- The Washington Times - Updated: 6:27 p.m. on Wednesday, February 11, 2026

U.S. Navy efforts to deploy large numbers of drone weapons advanced this week with the disclosure of a coming autonomous warship and a new undersea drone.

Blue Water Autonomy, a shipbuilding startup, announced the first autonomous warship called the Liberty that the company says will provide advanced warfare capabilities for the Navy as soon as later this year.

The Boston-based technology firm and shipbuilder said construction of its first 190-foot Liberty drone ship will begin next month with the goal of delivering the first vessel to the Navy in 2026.



The ship will be 190-feet long with a range of over 10,000 nautical miles and can carry more than 150 tons of payload capacity, Blue Water said in a press release.

“As the U.S. Navy drives to expand fleet capacity, accelerating the deployment of unmanned systems that complement traditional crewed ships has become a critical effort,” the company said.
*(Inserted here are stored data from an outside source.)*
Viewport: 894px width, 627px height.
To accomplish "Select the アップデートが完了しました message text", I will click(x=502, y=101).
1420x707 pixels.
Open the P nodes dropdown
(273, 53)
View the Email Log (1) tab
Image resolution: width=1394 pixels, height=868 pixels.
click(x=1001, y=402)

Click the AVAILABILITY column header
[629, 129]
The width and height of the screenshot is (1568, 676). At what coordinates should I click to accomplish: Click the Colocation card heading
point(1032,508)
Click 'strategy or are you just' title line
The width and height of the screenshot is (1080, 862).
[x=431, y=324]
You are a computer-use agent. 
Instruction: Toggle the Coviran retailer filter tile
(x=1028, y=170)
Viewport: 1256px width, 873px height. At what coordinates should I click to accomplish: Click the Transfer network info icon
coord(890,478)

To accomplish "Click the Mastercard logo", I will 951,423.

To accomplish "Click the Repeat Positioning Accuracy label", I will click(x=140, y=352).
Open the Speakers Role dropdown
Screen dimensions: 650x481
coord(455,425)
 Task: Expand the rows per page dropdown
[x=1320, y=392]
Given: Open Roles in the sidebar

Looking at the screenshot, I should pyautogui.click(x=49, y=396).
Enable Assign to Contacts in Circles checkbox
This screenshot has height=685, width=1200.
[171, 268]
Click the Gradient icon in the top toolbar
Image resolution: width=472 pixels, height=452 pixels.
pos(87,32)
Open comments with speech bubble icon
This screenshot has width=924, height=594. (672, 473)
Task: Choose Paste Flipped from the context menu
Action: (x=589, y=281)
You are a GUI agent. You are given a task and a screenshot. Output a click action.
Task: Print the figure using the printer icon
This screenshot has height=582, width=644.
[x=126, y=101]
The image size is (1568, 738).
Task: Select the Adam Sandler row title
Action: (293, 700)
“Liberty’s design supports a range of missions, including missile, sensor, and logistics payloads, and offers the Navy a ship immediately producible with existing U.S. shipyards and commercial supply chains,” it said.

Separately, defense contractor Lockheed Martin this week disclosed its development of a new class of smart, stealthy, multimission autonomous undersea drone.

The Lockheed vessel, called the Lamprey, is capable of launching drone aircraft from the surface and is described by the company as a “do-it-all” submersible, “built to disrupt and deny enemy forces at sea.”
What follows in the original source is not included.